Mensa Meeting, November 3rd 1977. Notes made at the time by Rae West. These are unedited.

These are my full notes, unedited, made in 1977. They may be of interest to some.
    I was curious how new educational provision is viewed by people involved in this perhaps great experiment. At the time I had little idea of the importance of 'revisionism', except for the Vietnam War, where I was aware of large-scale censorship, and the assumption that, for example, the First World War was something unquestionably justified by the 'allies'. I was also personally not very happy with Universities in Britain and the priority of careerism over content.
    It's clear Perry had no doubts about the reliability of academic qualifications; it's all top-down teaching. He adds 'natural scholars' in an imprecise way. He is aware of the 'perpetual student' or 'professional student' syndrome. He did not answer questions on whether the expense was justified; it's simply an 'article of faith' that people who seek 'education' should get it. Some OU material was very original, in my view, partly because what I remember as A4 booklets must have been cheaper than books, permitting experiments. But Perry gave no clue how this had been arranged. It's worth noting that OU 'summer schools', taking place in universities in summer when the residential students were absent, and OU tutors and students present, were regarded as hotbeds of sex. It's also worth noting, with no surprise, that Perry had no conception whatever about 'revisionism', including the use of paper money to build debt.
    Added later: A notable aspect of the O.U. is its complete failure to produce any distinctive programmes: nobody says "remember that brilliant film on the real Shakespeare?" or "that O.U. series on aircraft was the best thing I've ever seen". Musing over BBC things, apparently made with the O.U., Coast, presented by a long-haired Scot (the BBC like regional accents—avoids the class issue), Oliver Neil, variously described as an actor, an archaeologist, and a journalist, I was struck by his WW2 attitude—whatever he is, he's not a historian. It was amusing to see his fawning attitude to Churchill, similar to fanatics in Russia adoring Stalin. One of these things included Alice Roberts, charged with providing human interest with a bunch of elderly engineers of supreme simplicity, working with rockets based on the V2. Why they use such simpletons is a serious issue in modern TV and proves the overseers have no interest in education: she clearly had no idea about nuclear weapons, rocket engines, viewing supposed satellites. I'd guess Neil Oliver is yet another Jew—Scotland has more or less secret links with Jews.
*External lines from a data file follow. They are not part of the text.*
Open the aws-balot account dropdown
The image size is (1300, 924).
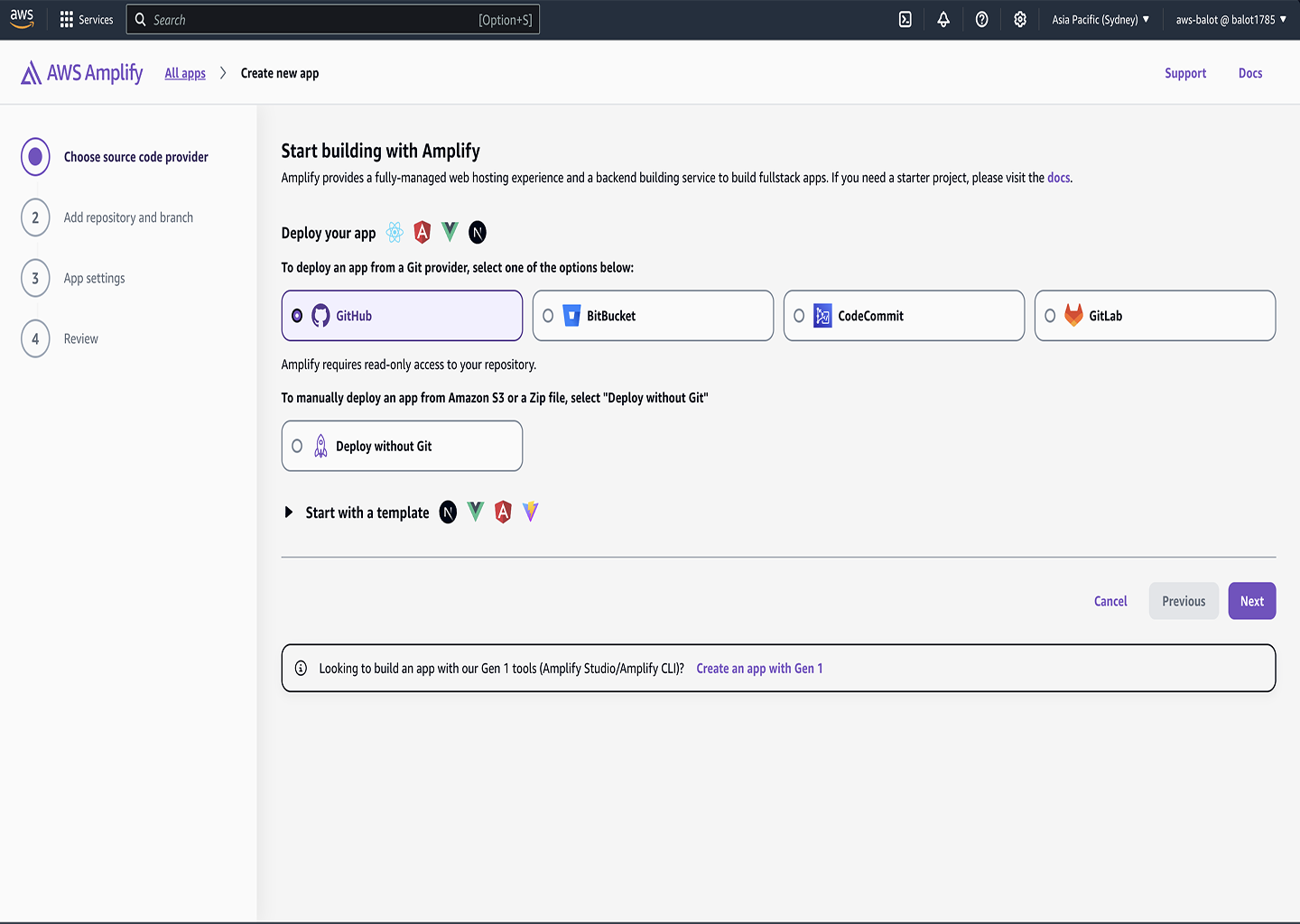point(1230,20)
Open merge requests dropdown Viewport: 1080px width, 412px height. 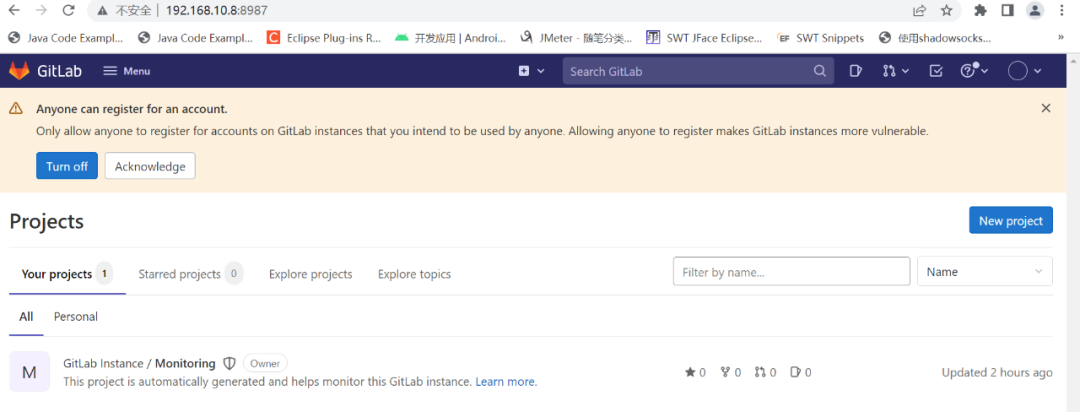coord(895,71)
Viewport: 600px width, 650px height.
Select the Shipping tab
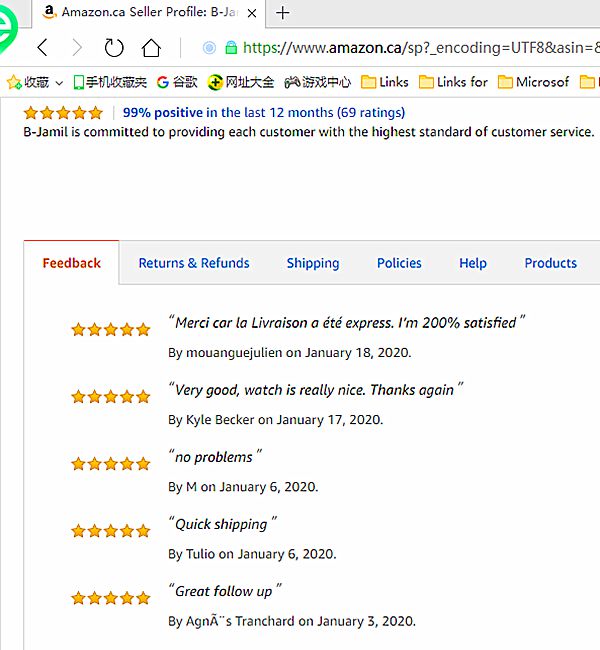(313, 263)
Perry had a white jacket, blue shirt, dark blue pullover, and red face with sparse hair, the dome of his head sculpted with many a crows foot, forehead wrinkle, and bag under the eye. Serebriakoff introduced him as a fellow club member, who moreover set up the OU - then known as the University of the Air. He spoke hesitantly in a Scots accent.
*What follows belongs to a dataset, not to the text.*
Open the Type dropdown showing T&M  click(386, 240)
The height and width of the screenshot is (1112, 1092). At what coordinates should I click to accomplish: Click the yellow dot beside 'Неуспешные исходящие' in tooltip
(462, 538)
"I didn't quite know what the ubiquitous university meant. I decided not to give a standard talk; I jotted down a few random thoughts, but I'm quite happy to be interrupted."

"In an ideal society, each person would have the right to be educated to the limit of his or her capacity - that's an article of faith with me. There are two reasons for this: first, the needs of society are best met by maximising education. This ideal has always been challenged: the introduction of infant education; of secondary schools, and raising the school-leaving age, were all challenged. I think the argument that some people should have less education than they're capable of, so that they can do the menial jobs, is bunk. The second reason is that the needs of the individual members of society are best met by the maximum self-fulfillment; and these means education, for some. Since those who feel they're denied will be discontented. But it mustn't be compulsory. On the other hand, it may in fact breed discontent."

"Why do people want to continue education, at age 18 or so? Some are natural scholars: to them it matters more than anything. To many, it's a means to a vocational end. And for some, it's a way of postponing work - avoiding the hard effort, and it is an effort, of finding a job. And by the way, the level in the US is far beyond here. 50% of school leavers now go to 'college'. The word covers a multitude of institutions, from Harvard down to a Community College down in South Dakota, reaching barely 'O' level. The cult of conformity is real in the US, and this means that there's a level of discontent. I'd guess the last two categories include 95% of the whole - I think perhaps one person in 20 of these is a natural scholar."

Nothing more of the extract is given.